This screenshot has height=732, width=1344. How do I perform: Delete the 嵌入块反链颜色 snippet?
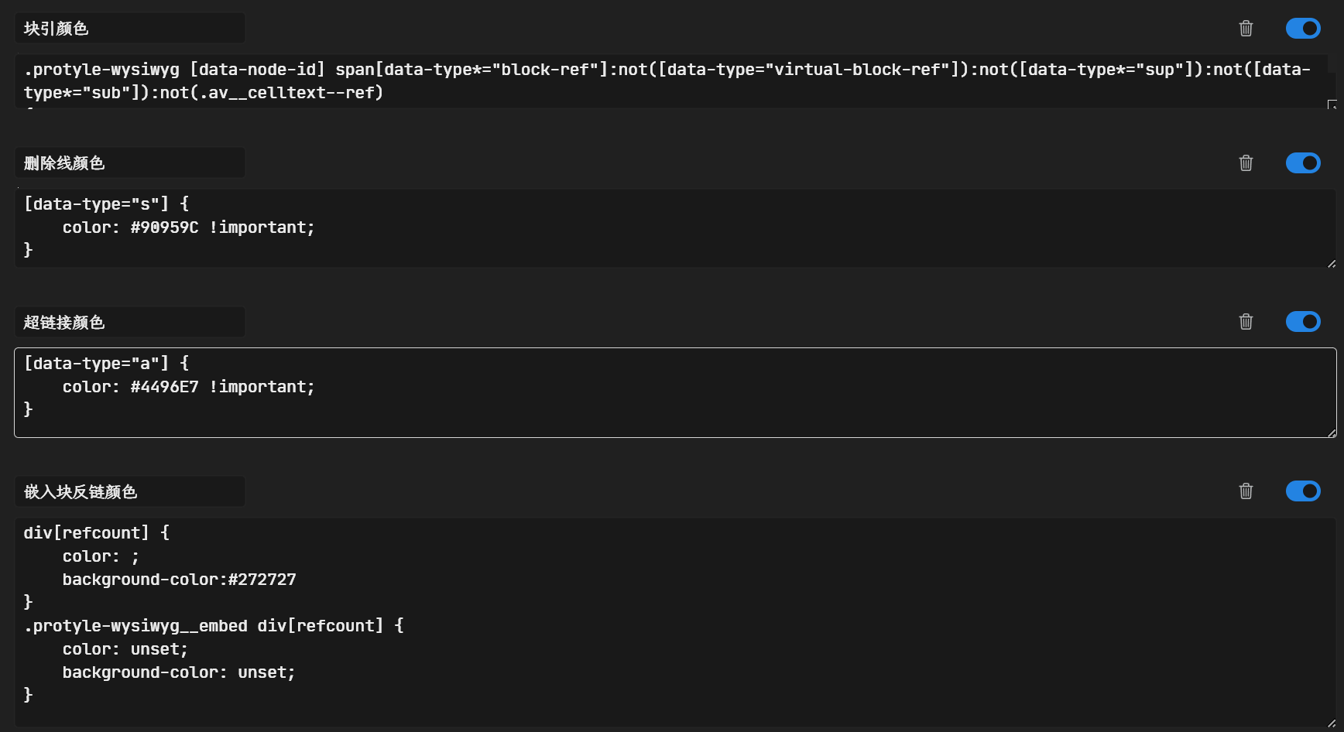click(1246, 491)
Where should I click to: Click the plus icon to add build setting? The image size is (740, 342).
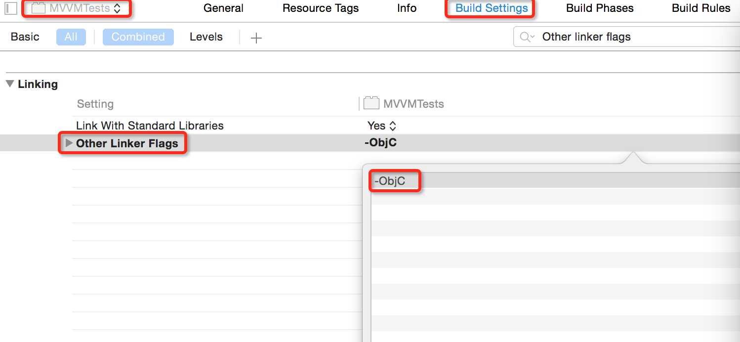coord(256,38)
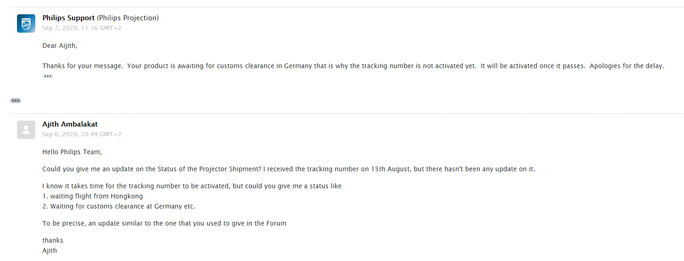Click the 'Dear Aijith,' greeting line
This screenshot has width=684, height=261.
click(x=60, y=46)
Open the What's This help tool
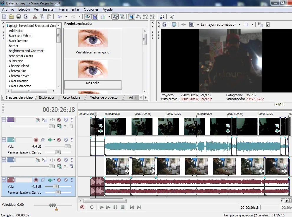 172,17
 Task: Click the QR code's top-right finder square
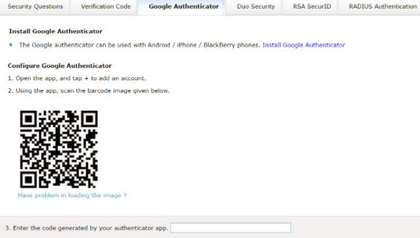(x=89, y=119)
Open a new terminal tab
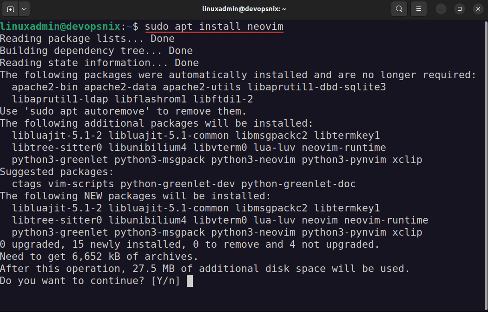 (x=11, y=9)
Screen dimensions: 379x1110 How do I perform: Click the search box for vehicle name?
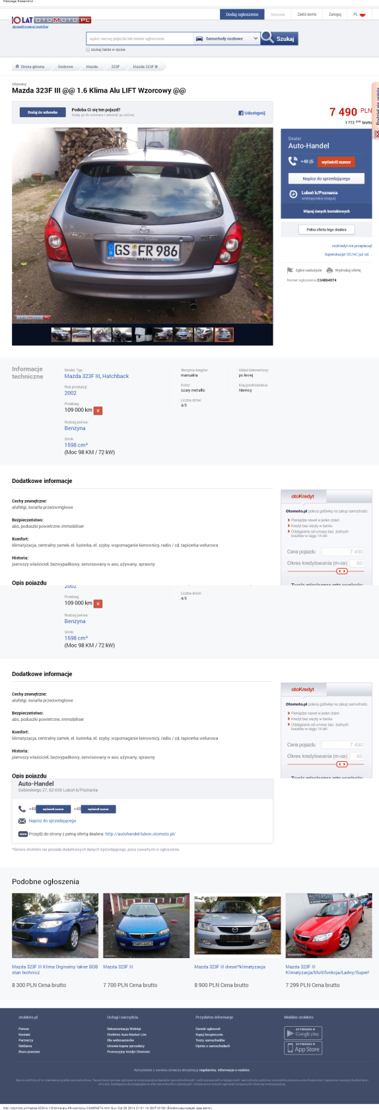(139, 38)
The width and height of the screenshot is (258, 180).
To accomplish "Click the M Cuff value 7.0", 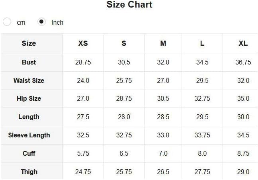I will (x=163, y=153).
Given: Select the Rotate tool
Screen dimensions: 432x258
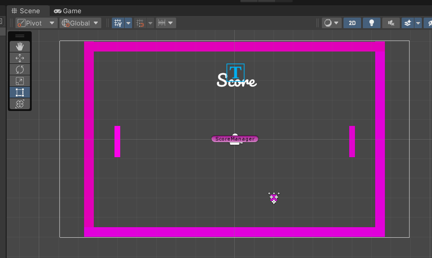Looking at the screenshot, I should pos(19,69).
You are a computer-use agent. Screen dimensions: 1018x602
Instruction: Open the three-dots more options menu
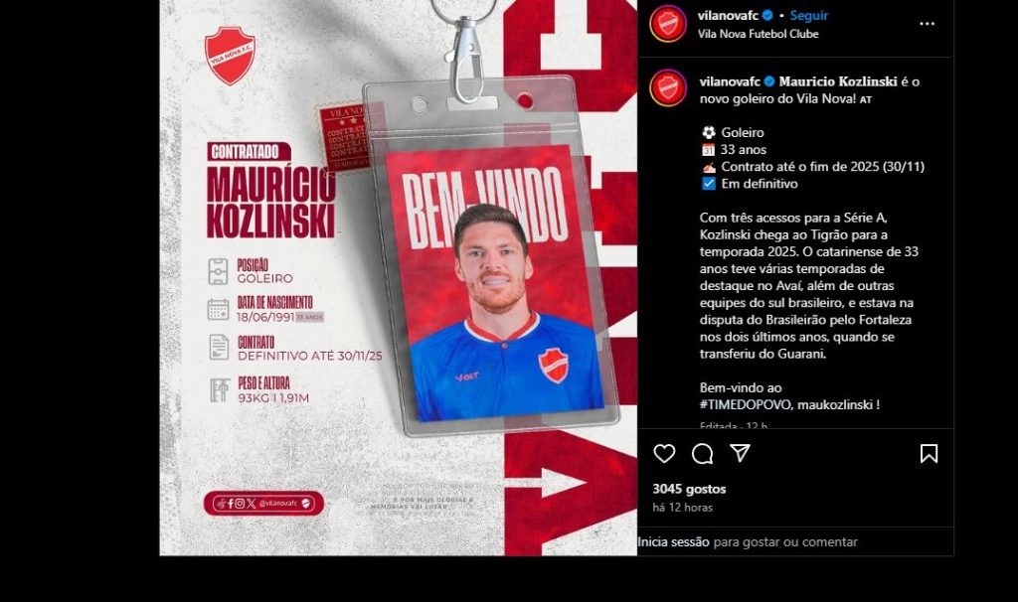pos(928,24)
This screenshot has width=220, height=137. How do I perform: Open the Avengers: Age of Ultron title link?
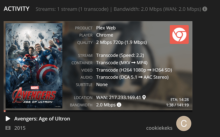click(42, 119)
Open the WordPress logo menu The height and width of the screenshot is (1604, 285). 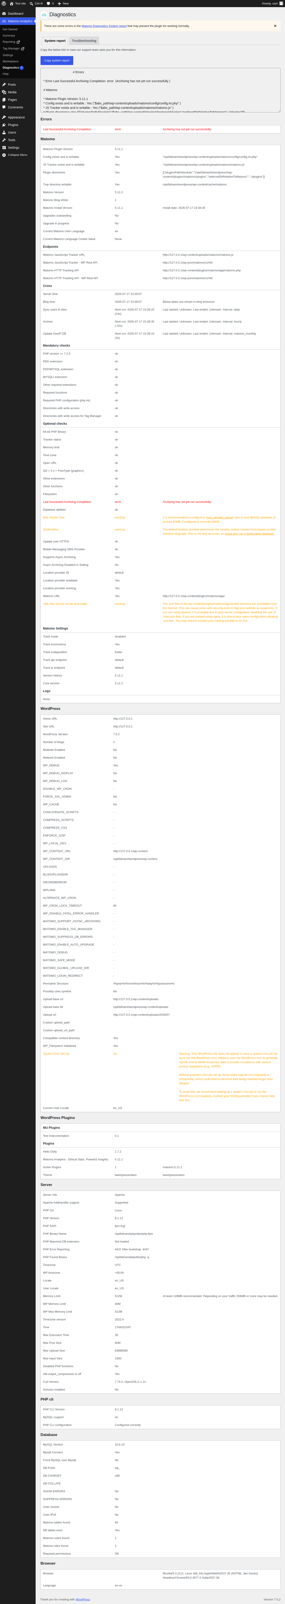(x=4, y=3)
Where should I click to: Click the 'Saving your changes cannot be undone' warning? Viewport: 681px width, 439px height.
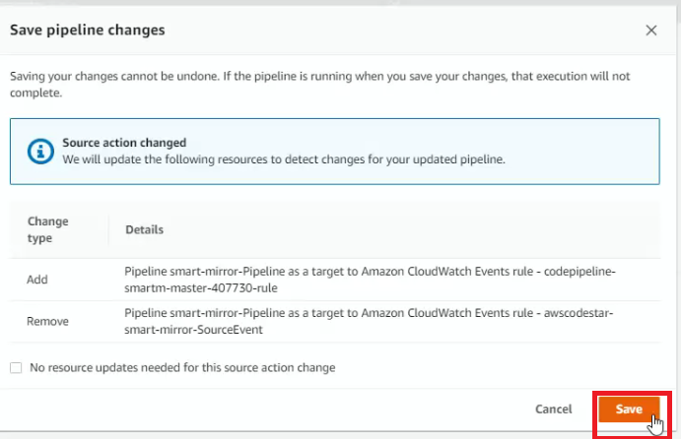(x=320, y=85)
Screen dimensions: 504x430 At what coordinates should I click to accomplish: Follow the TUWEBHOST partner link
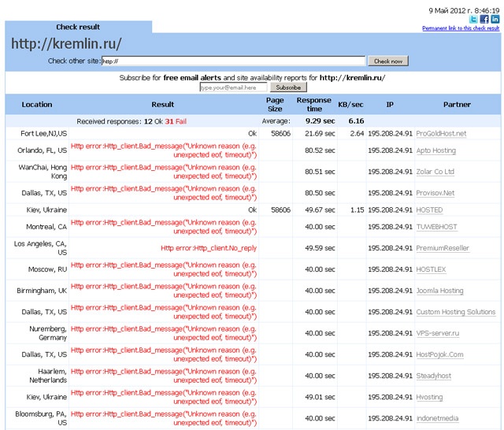coord(436,227)
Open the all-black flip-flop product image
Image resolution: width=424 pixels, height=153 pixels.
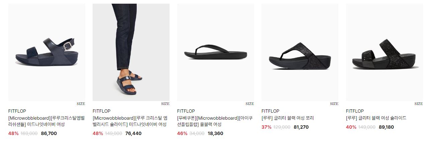215,52
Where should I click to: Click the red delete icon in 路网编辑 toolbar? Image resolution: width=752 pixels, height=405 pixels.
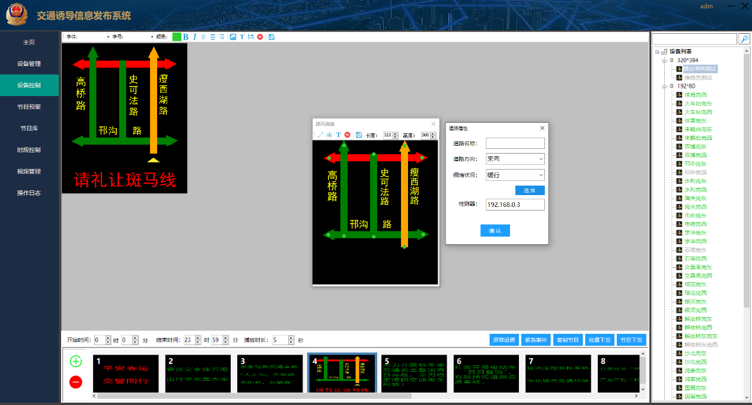click(x=348, y=135)
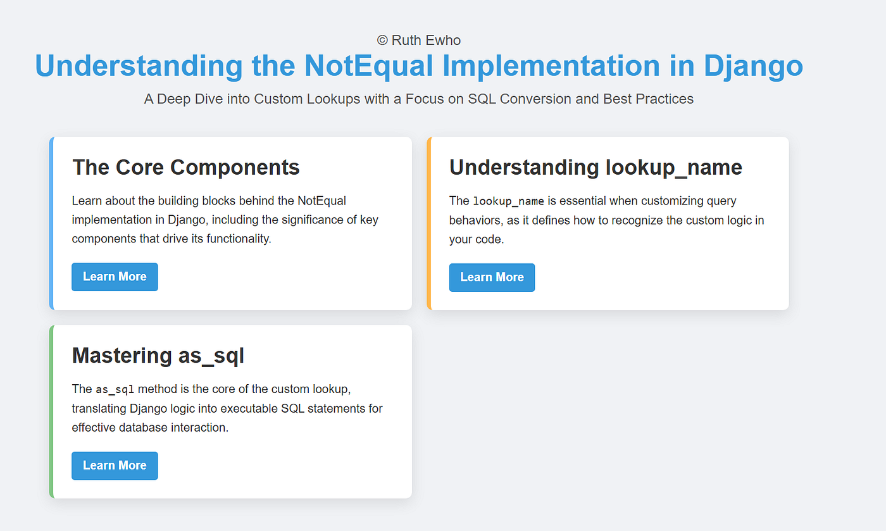Click the word "Django" in the page title
The width and height of the screenshot is (886, 531).
pos(753,66)
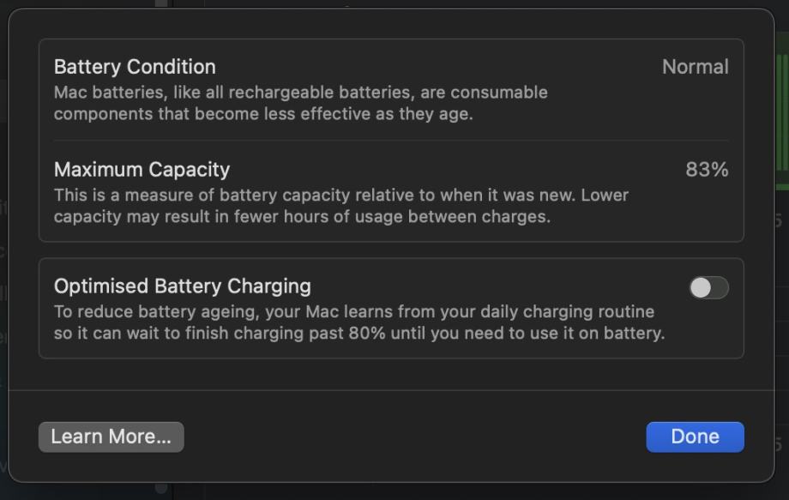This screenshot has width=789, height=500.
Task: Click the Optimised Battery Charging label
Action: [182, 286]
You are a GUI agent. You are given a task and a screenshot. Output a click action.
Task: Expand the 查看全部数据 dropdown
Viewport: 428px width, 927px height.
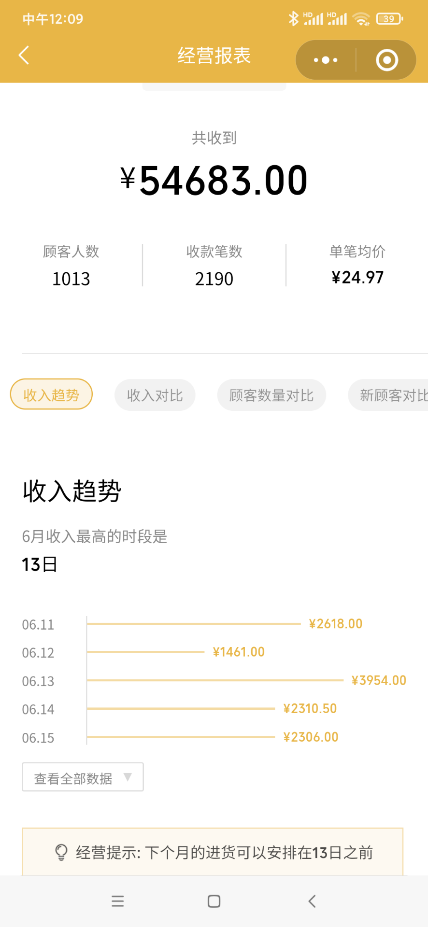coord(83,777)
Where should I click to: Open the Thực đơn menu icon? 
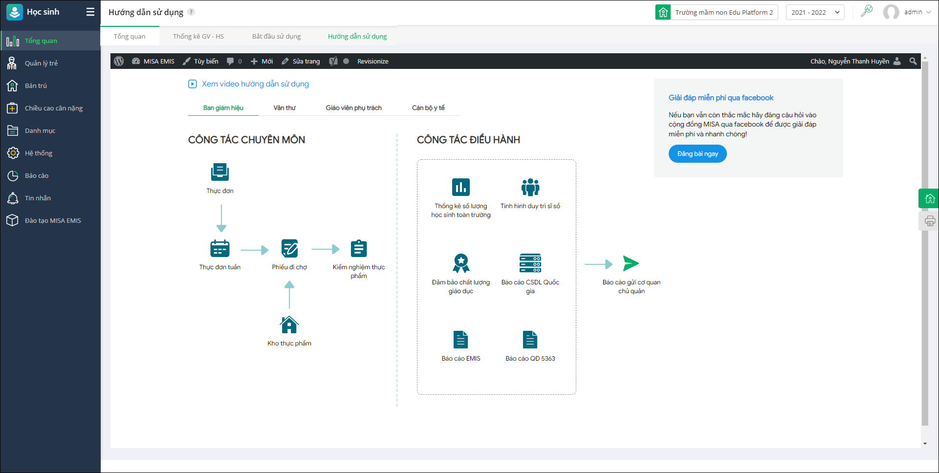pyautogui.click(x=219, y=172)
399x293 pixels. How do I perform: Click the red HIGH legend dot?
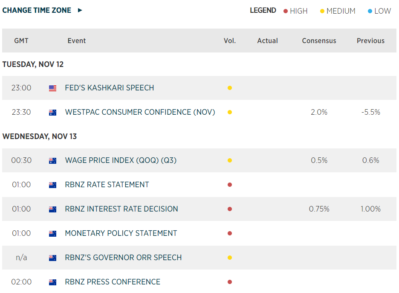pos(286,11)
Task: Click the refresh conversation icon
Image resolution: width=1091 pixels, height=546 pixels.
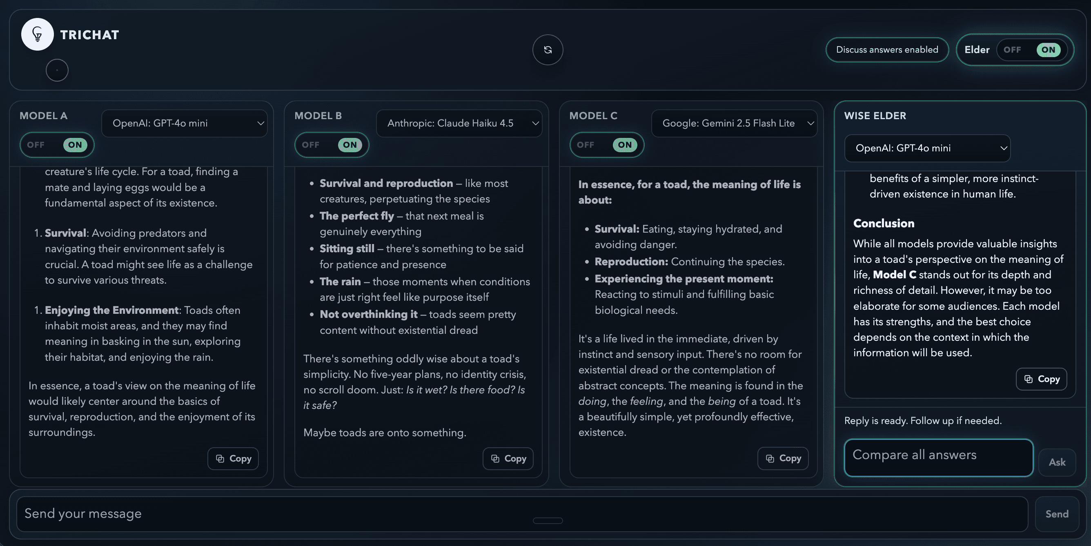Action: tap(547, 50)
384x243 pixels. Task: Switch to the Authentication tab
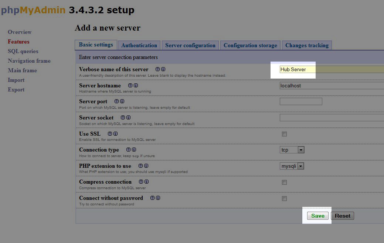[x=139, y=45]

________________________

### WORK INSTRUCTIONS
Where a line in the material above holds "agent", copy that line.

### RESULT BELOW
You are a computer-use agent. Screen dimensions: 1018x602
You are a GUI agent. You are given a task and a screenshot. Output a click action.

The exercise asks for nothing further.